+++ Extrait fourni

Le laboratoire américain Bristol-Myers Squibb (BMS) a cassé sa tirelire en janvier 2019 pour s’offrir la biotech Celgene, détentrice de traitements prometteurs contre certains cancers. Un mégadeal à 74 milliards de dollars scruté de près par les autorités américaines de la concurrence.

Pionnier de l’immunothérapie appliquée au cancer, l’américain Bristol-Myers Squibb signe la plus grosse opération de M&A jamais conclue dans le secteur pharmaceutique. En janvier dernier, il acquiert Celgene, un fleuron des biotechnologies aux États-Unis, pour 74 milliards de dollars. « En 2050, 80% des médicaments viendront des biotech », rappelle Maryvonne Hiance, l’ex-présidente de l’association France Biotech. Un investissement stratégique.

++++++
+++ Extrait de données

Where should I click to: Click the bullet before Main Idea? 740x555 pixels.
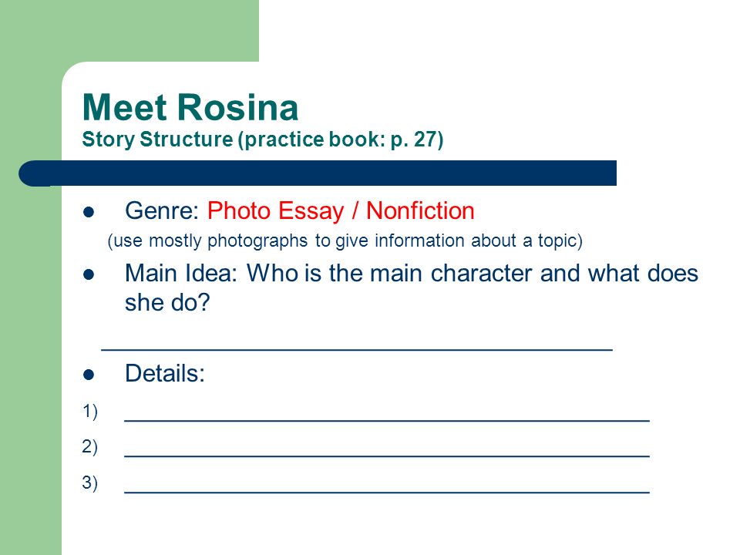[x=89, y=274]
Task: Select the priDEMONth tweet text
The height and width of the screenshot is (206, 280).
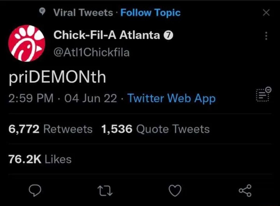Action: 57,77

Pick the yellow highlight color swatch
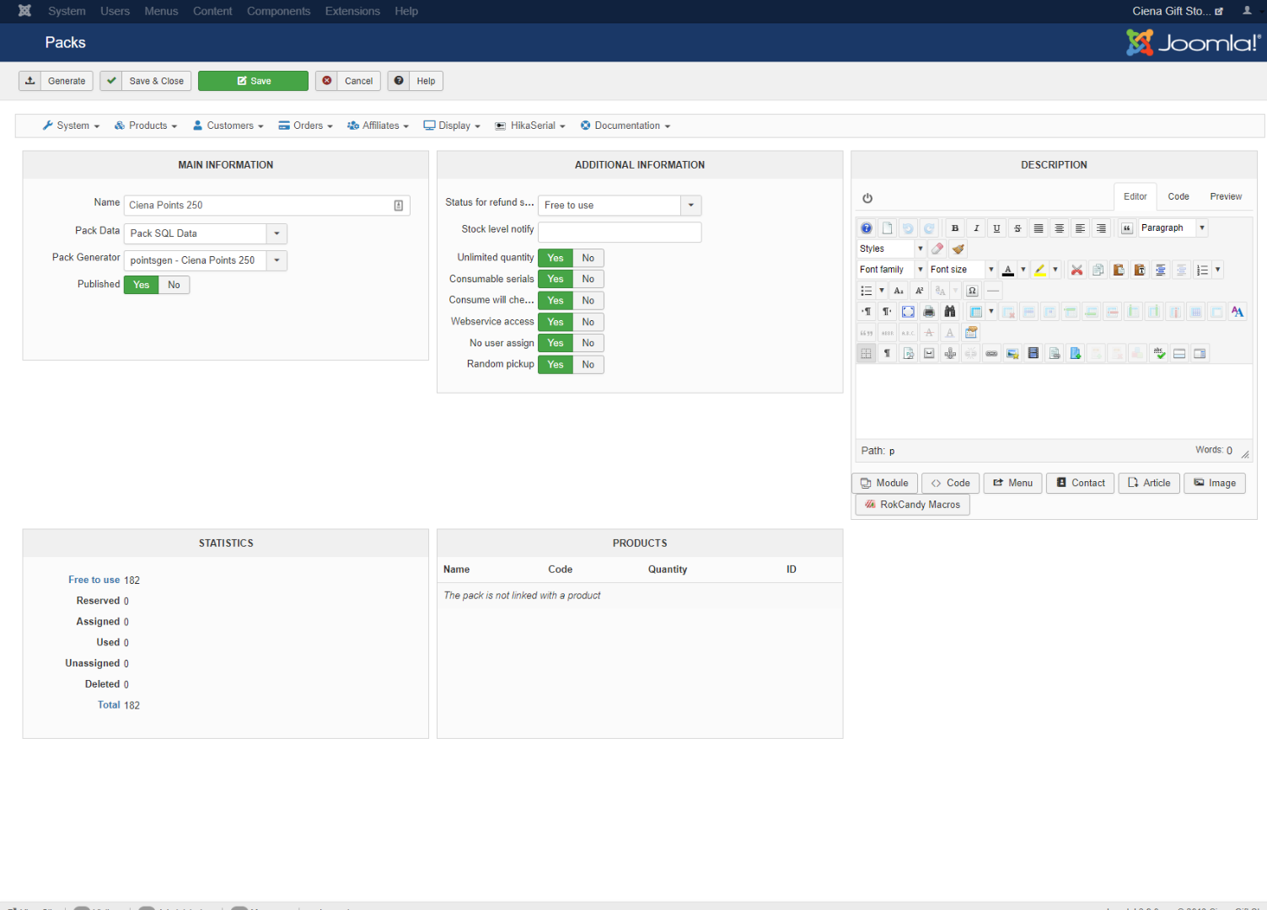[x=1040, y=270]
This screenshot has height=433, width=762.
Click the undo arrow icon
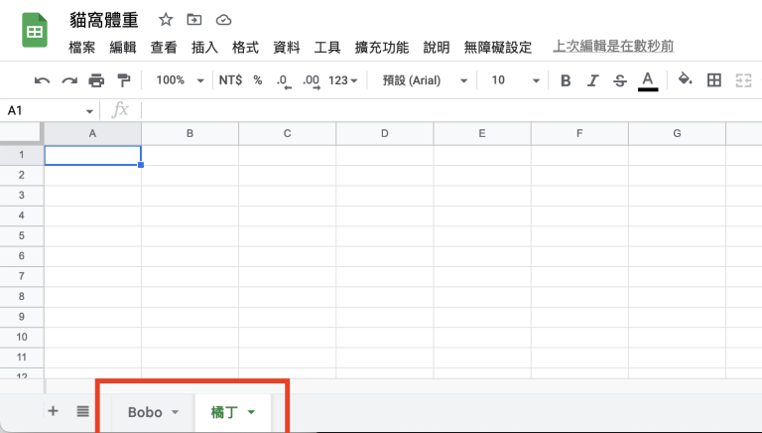[42, 80]
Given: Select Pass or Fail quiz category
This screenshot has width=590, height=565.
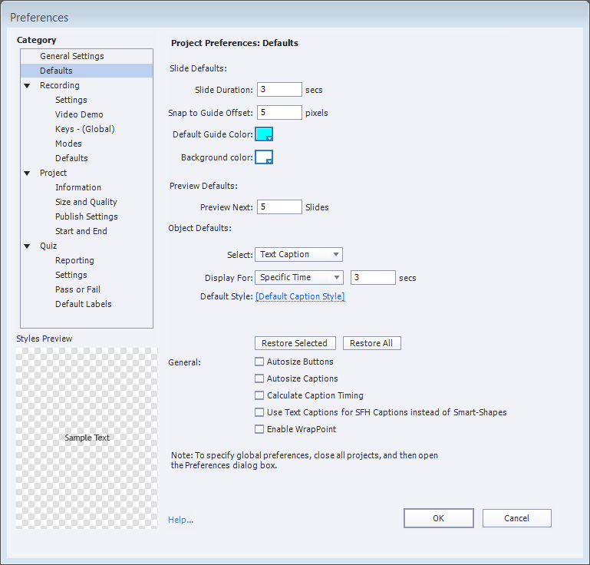Looking at the screenshot, I should [77, 289].
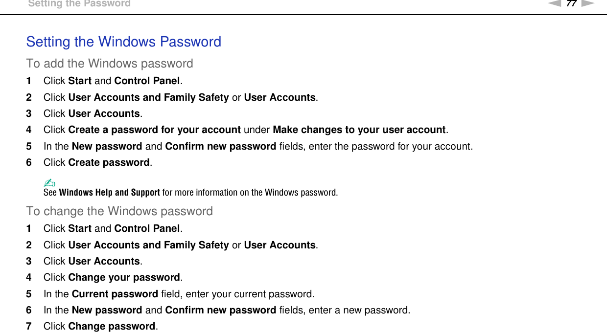Screen dimensions: 607x332
Task: Click "Start" in the change-password step 1
Action: tap(80, 228)
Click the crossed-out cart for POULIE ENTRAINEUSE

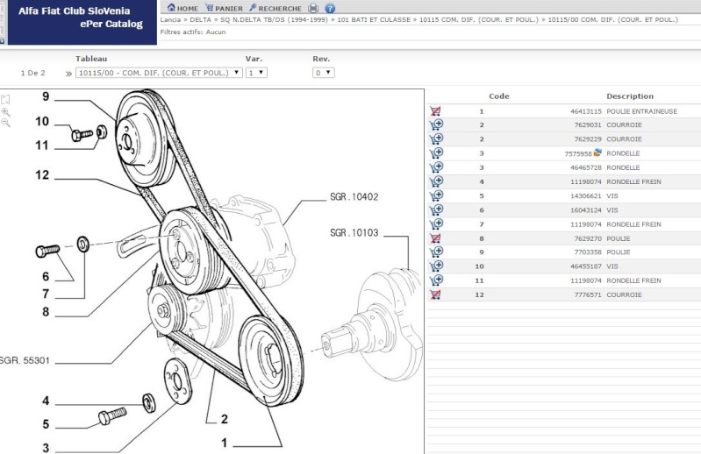435,111
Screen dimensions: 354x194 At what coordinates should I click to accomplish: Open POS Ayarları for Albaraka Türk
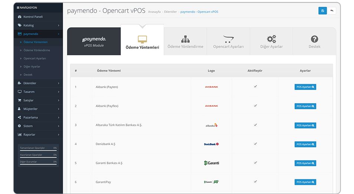pos(305,125)
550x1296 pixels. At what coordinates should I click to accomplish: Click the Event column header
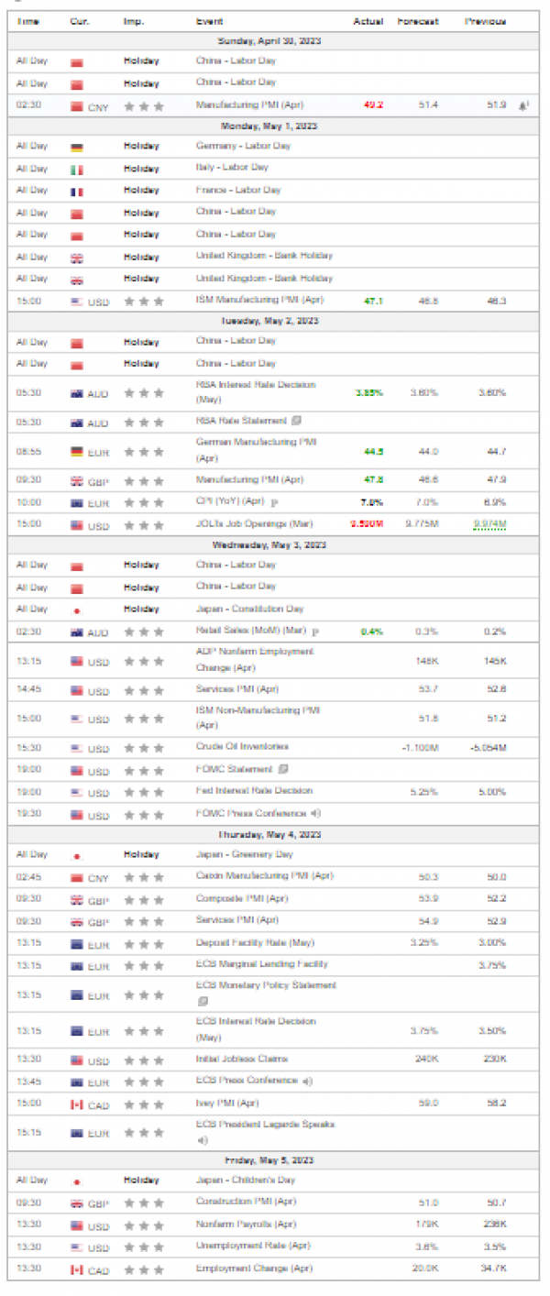(x=209, y=21)
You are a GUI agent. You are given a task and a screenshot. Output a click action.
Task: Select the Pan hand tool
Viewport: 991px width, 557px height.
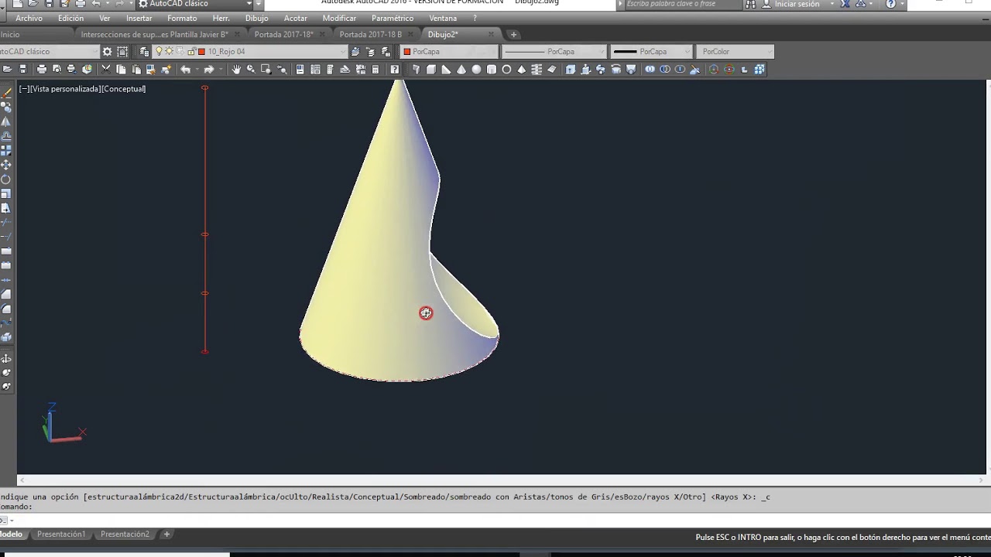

++++++

▶ _Questions à traiter_
a. Recopiez mot pour mot le passage du texte sur le rachat de Celgene, de « Le laboratoire américain » à « Un investissement stratégique. ».
b. Reprenez le texte sur le rachat de Celgene là où il s'arrête et écrivez la suite.
Les items n'ont aucun rapport avec le texte sur le rachat de Celgene.

▶ _Réponses attendues_
a.
Le laboratoire américain Bristol-Myers Squibb (BMS) a cassé sa tirelire en janvier 2019 pour s’offrir la biotech Celgene, détentrice de traitements prometteurs contre certains cancers. Un mégadeal à 74 milliards de dollars scruté de près par les autorités américaines de la concurrence.

Pionnier de l’immunothérapie appliquée au cancer, l’américain Bristol-Myers Squibb signe la plus grosse opération de M&A jamais conclue dans le secteur pharmaceutique. En janvier dernier, il acquiert Celgene, un fleuron des biotechnologies aux États-Unis, pour 74 milliards de dollars. « En 2050, 80% des médicaments viendront des biotech », rappelle Maryvonne Hiance, l’ex-présidente de l’association France Biotech. Un investissement stratégique.

b.
Un marché ultradynamique

De ce rachat naît un mastodonte des traitements contre le cancer. « La transaction va créer une société spécialisée dans la biopharmacie de pointe pour répondre aux besoins des patients atteints de cancers, de maladies inflammatoires et auto-immunes ou cardiovasculaires grâce à des médicaments innovants », se félicite BMS.


"La plupart  des laboratoires de biotech sont condamnés  à se faire  racheter par des grands"


En 2018, c’est Celgene qui s’offrait, pour 9 milliards de dollars, son concurrent Juno Thérapeutics, un spécialiste du traitement des leucémies. Des acquisitions qui vont dans le sens de l’histoire, selon Rafi Mardachti, le PDG d’Universal Médica Group, société de conseil dans l’industrie pharmaceutique, pour qui « la plupart des laboratoires biotech sont condamnés à se faire racheter par des grands ».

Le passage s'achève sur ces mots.